📝Joe Joyce wrote on Sun, Oct 4, 2009 04:12 PM UTC:
Interesting question, George, and a temptation to hubris. I think there are different answers to your questions, depending on who is asked. Our goal in this project was to nudge the CV world toward seeing shortrange pieces as valuable in themselves. If you're out there, Christine - congrats! It actually worked! It was, way back at the beginning, Christine's idea to do a shatranj collaboration that started the project. And, for this website, it got a very good response. A number of people made games for it. And new people have referenced it in their short range games. So, I think that what's really come out of the project is that others are more willing to use shortrange pieces as main pieces in games, not just filler. In this little corner of the world, that rates as success. In the wider world, who knows? I suspect that in the future many of our games will be played by the multi-billions of people online. This is because we will have actually playtested them, and some of the good ones will survive.
As for the best pieces coming out of the project, I can't say. The hero and shaman are the most unique, and my personal opinion is that David Paulowich's Opulent Lemurian Shatranj is a true test of chess skill on the highest levels.

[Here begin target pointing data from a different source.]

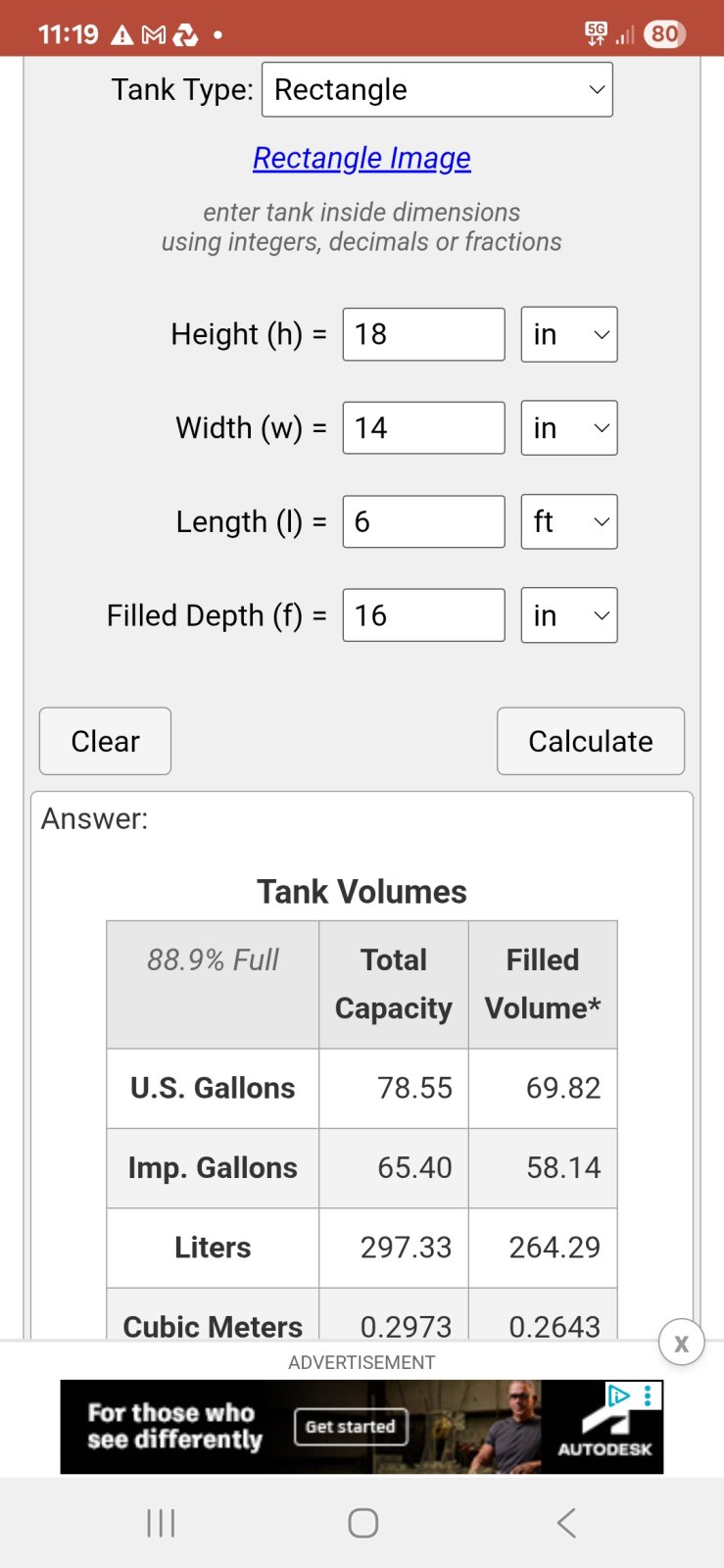Open the Filled Depth unit dropdown
Viewport: 724px width, 1568px height.
(568, 615)
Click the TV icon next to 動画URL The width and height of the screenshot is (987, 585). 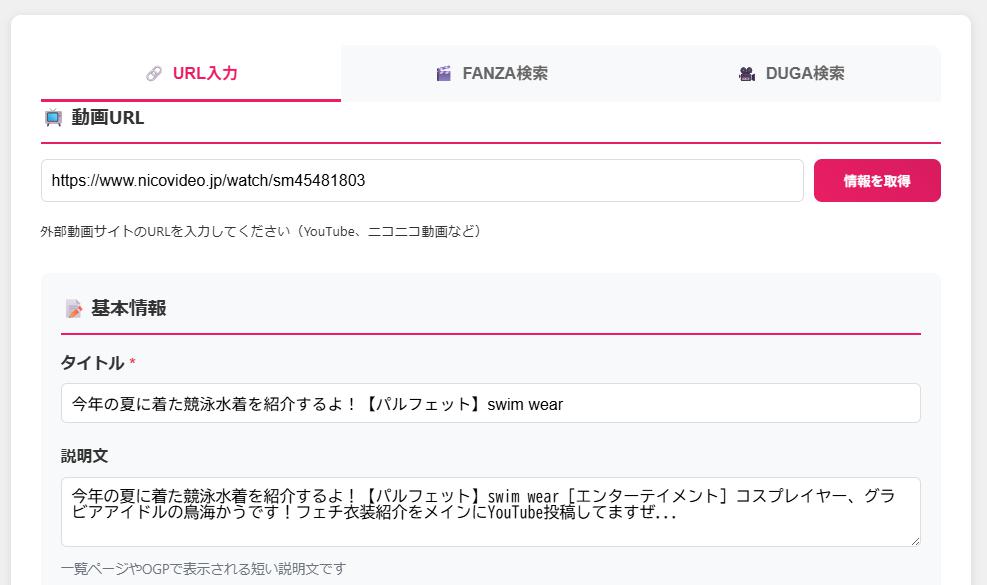pyautogui.click(x=54, y=118)
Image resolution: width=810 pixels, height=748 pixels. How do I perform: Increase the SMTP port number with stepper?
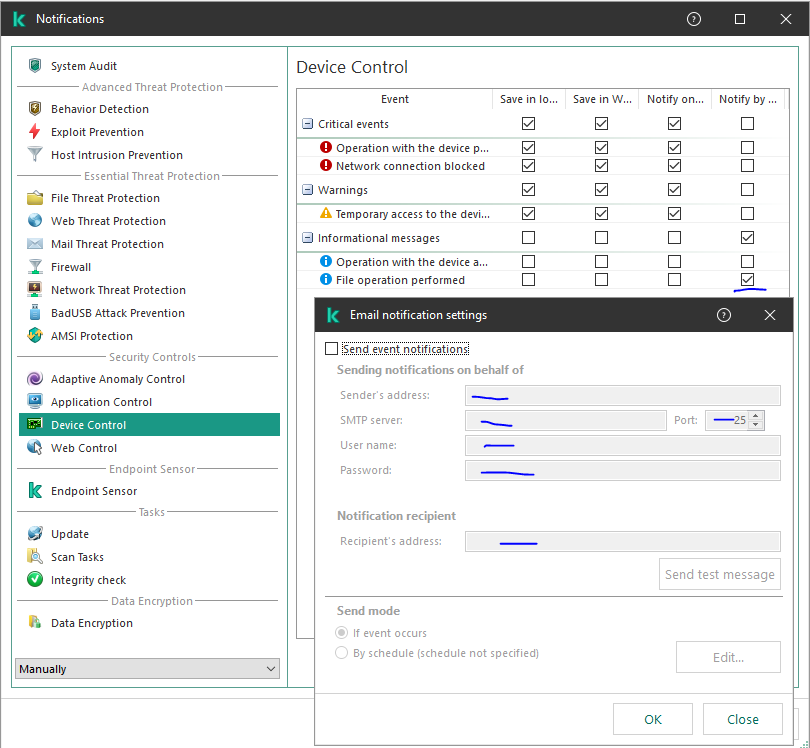click(x=756, y=416)
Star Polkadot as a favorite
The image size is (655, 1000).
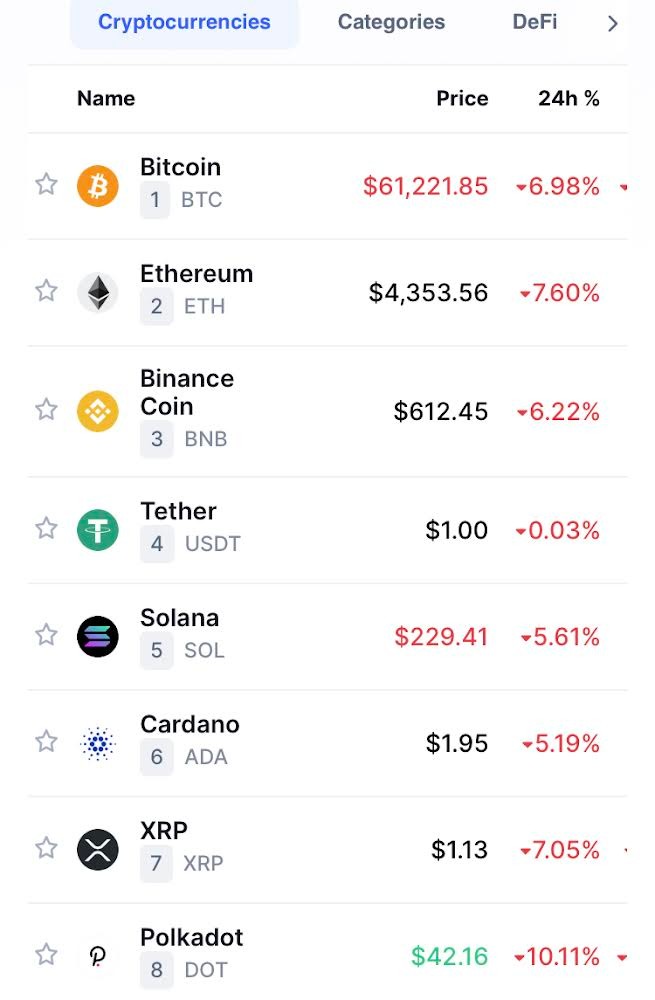(x=46, y=955)
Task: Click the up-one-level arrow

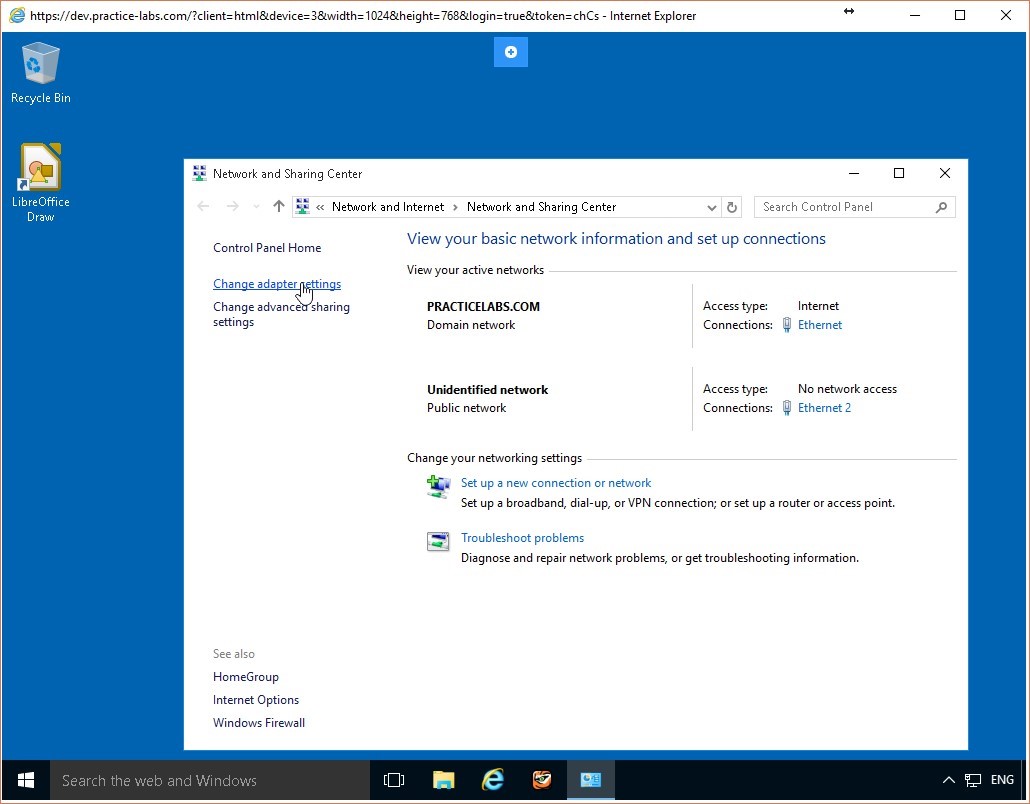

But what I see is that the elephant [AF] and warmachine [DW] are showing up more, sometimes in a slightly different guise. Greg Strong's use of Betza's half duck [HFD], the scout [HW], which is an interesting, if twisted, knight analog, and the griffon [NHW] has apparently gotten people to look more, and use more, those sorts of pieces.
This points up another difference in short range pieces, awkwardness, a measure of how easy or not it is to use a piece. Compare the half duck to the linear hero [D+W]. Each reaches [up to] 12 squares, with a max range of 3. Each has stepping and leaping ability. Both color change. In fact, they both reach 8 of the same squares, of their respective 12. But the hero is an easier piece to use than the half duck. Some prefer that, some prefer it the other way.
One other thing the project looked at was larger boards. I encouraged Gary Gifford to make larger boards for his game, and he put together some interesting variants, where the pieces stayed the same, and the board changed. No one has picked up on this, but size does matter...
As far as spreading the games, TSRP is also on zillions with 30ish games, if I recall, and some of the shatranj variants have gotten onto free chess software, like Greg's ChessV or HG Muller's chess engines. So games are out there.